Records of locating words and elements
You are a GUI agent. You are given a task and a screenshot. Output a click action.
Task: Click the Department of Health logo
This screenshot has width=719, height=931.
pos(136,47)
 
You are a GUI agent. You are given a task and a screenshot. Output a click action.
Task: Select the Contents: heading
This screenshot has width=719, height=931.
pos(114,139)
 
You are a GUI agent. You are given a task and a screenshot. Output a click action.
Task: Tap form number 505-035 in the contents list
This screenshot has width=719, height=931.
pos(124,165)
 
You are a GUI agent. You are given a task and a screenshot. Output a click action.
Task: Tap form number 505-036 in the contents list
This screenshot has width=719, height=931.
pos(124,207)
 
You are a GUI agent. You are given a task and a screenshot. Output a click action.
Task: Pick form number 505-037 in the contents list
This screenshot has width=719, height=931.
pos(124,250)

Given task: Can you convert the records, from their first line up to and including the line that contains "pos(124,165)", into a numbered list with the blank lines left out?

Response:
1. You are a GUI agent. You are given a task and a screenshot. Output a click action.
2. Task: Click the Department of Health logo
3. This screenshot has width=719, height=931.
4. pos(136,47)
5. You are a GUI agent. You are given a task and a screenshot. Output a click action.
6. Task: Select the Contents: heading
7. This screenshot has width=719, height=931.
8. pos(114,139)
9. You are a GUI agent. You are given a task and a screenshot. Output a click action.
10. Task: Tap form number 505-035 in the contents list
11. This screenshot has width=719, height=931.
12. pos(124,165)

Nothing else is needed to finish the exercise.